En somme, l’accueil, « cet acte d’humanité » dira Gotman (1997), cette « responsabilité éthique » dira Piché (2018), traduit l’importance de penser les conditions d’établissement des personnes immigrantes, particulièrement les personnes réfugiées. Cette hospitalité, ce « devoir sacré envers l’étranger », permet de déjouer la « fermeture des frontières nationales et sociales » (Idem : 9). Cela nous porte à penser à la responsabilité morale et éthique du gouvernement et des villes, de penser des conditions d’accueil et d’intégration facilitantes pour les personnes réfugiées.

Au plan structurel, intervenants et personnes réfugiées soulignent la nécessité, pour les gouvernements – notamment les municipalités – de penser les conditions d’accueil des personnes réfugiées en tenant compte des règles qui peuvent les exclure d’emblée ou rendre leur parcours compliqué. Pour les réfugiés, d’un côté, un fort élan de reconnaissance vis-à-vis des instances qui les ont accueillis, de l’autre un questionnement : pourquoi ne pas nous donner la chance de travailler si nous en avons la volonté et l’énergie ?

Au coeur des entrevues, l’hospitalité et l’accueil sont apparus comme des dimensions fondamentales, tant du point de vue des réfugiés que des intervenants. L’accueil est une porte d’entrée pour le vivre-ensemble que nous avons exploré à travers l’emploi, mais qui touche plus largement l’intégration socioprofessionnelle et la vie sociale. L’accueil permet de penser les conditions de l’accessibilité des ressources, du moins dans sa dimension subjective et relationnelle.

La façon dont nous abordons l’accessibilité aux services est un révélateur de dynamiques d’inclusion, par le traitement que nous réservons à l’altérité. L’accessibilité se déploie dans un contexte politique et juridique, mais il s’agit aussi d’une question de justice sociale : l’accessibilité vise à lever des barrières, tant physiques que liées aux attitudes, aux représentations et aux présomptions quant aux capacités des personnes. En ce sens, il s’agit de tenir compte non seulement de ce qui est dit, mais aussi de la façon dont cela est dit. Ce que les gens retiennent dans la façon d’offrir les services compte également, et ce tant par rapport à l’accessibilité plus « matérielle » qu’à celle relevant d’aspects subjectifs de l’accueil. Ainsi, au plan structurel, l’accueil est l’une des conditions de l’accessibilité dans ses dimensions subjectives. Les façons dont nous accueillons, comme professionnels et comme membres de la société, peuvent avoir un effet concret sur l’accès aux ressources des personnes immigrantes, et plus largement à l’emploi et à la vie sociale. Le fait que la personne « se sente bienvenue » (ou non) influence son accès et sa trajectoire. Aussi, par leur position d’intermédiaire, des intervenants peuvent « négocier » des conditions d’inclusion pour permettre l’accès de personnes réfugiées à certains services et ainsi chercher à briser la discrimination systémique que ces réfugiés pourraient vivre.

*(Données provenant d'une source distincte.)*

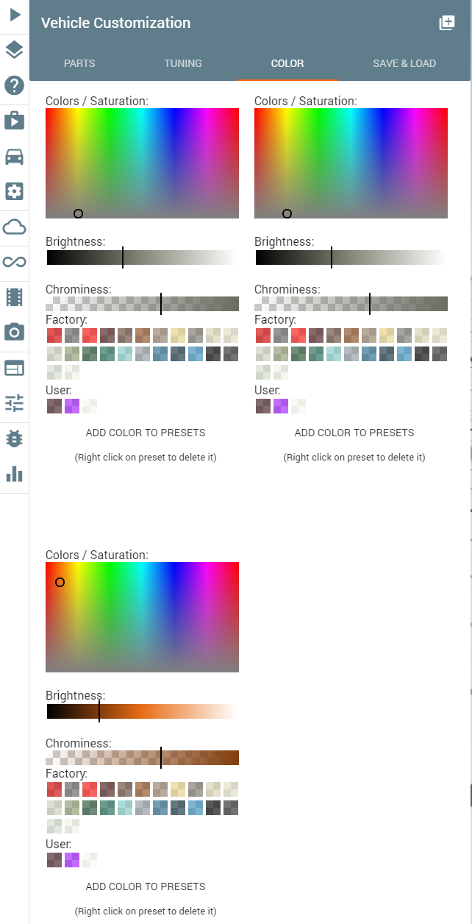Open the SAVE & LOAD tab
The width and height of the screenshot is (472, 924).
point(404,63)
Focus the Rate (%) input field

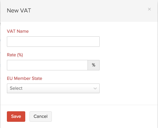point(47,65)
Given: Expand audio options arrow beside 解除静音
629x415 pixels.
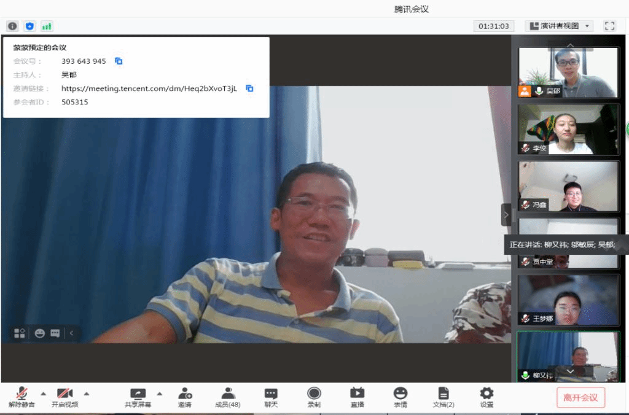Looking at the screenshot, I should [43, 394].
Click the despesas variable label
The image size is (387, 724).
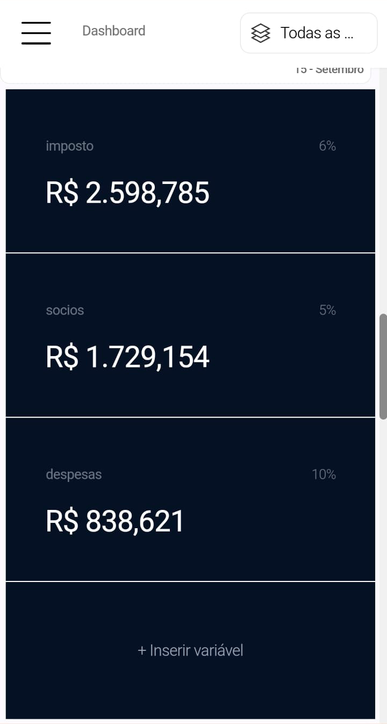[x=74, y=474]
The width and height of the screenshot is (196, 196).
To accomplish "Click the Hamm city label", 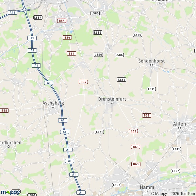I will pos(147,187).
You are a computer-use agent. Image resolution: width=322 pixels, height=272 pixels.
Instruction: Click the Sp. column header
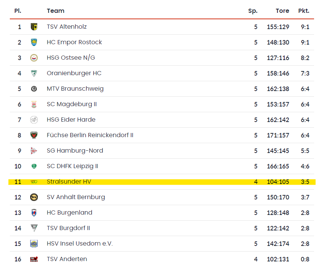coord(253,11)
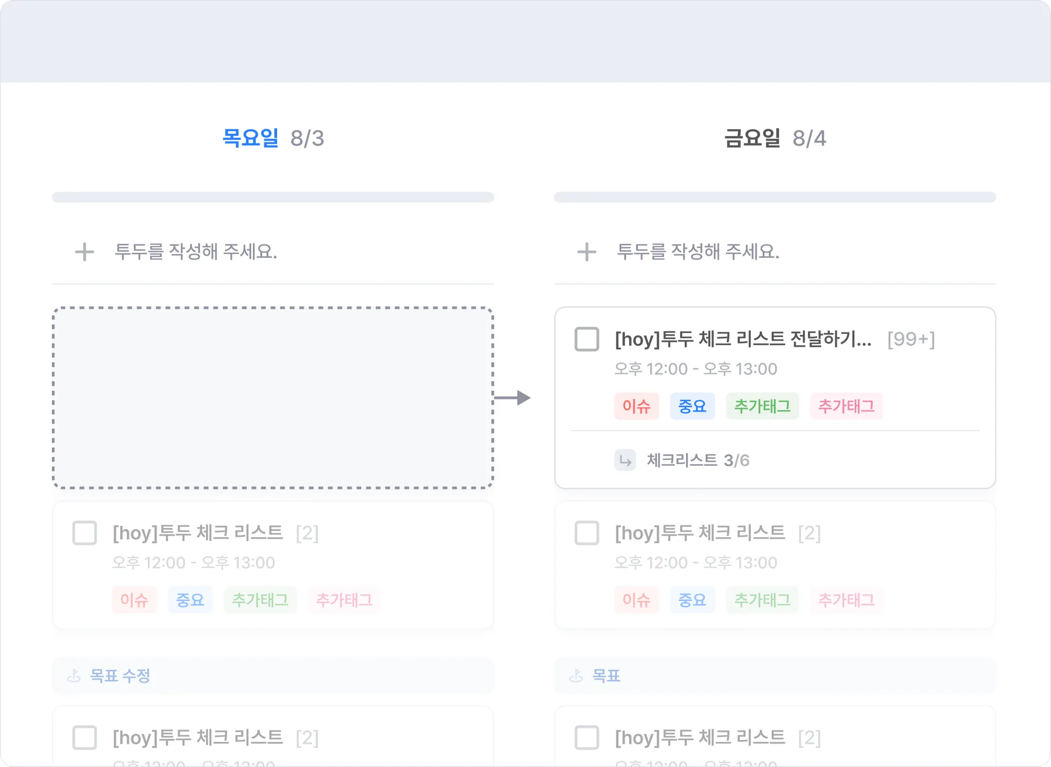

Pour conclure, malgré les difficultés vécues, le sentiment d’être accueilli et de se sentir bienvenu fait toute la différence aux yeux de nombreuses personnes réfugiées. Les relations au quotidien, avec des voisins, des professeurs, des collègues au travail, favorisent le sentiment d’appartenance à la société et le sentiment de bien-être. Néanmoins, cette importance primordiale de bonnes relations sociales n’exclut pas la nécessité de penser des politiques et des programmes adaptés et inclusifs, des responsabilités partagées sur le plan sociétal et une accessibilité réelle aux services et programmes destinés à favoriser l’intégration socioprofessionnelle des personnes réfugiées et immigrantes. La capacité d’agir, comme forme de résilience des personnes réfugiées, ne peut prendre forme et s’actualiser que dans un contexte favorable, dans un territoire permettant la reconnaissance des personnes (Vatz-Laaroussi, 2009).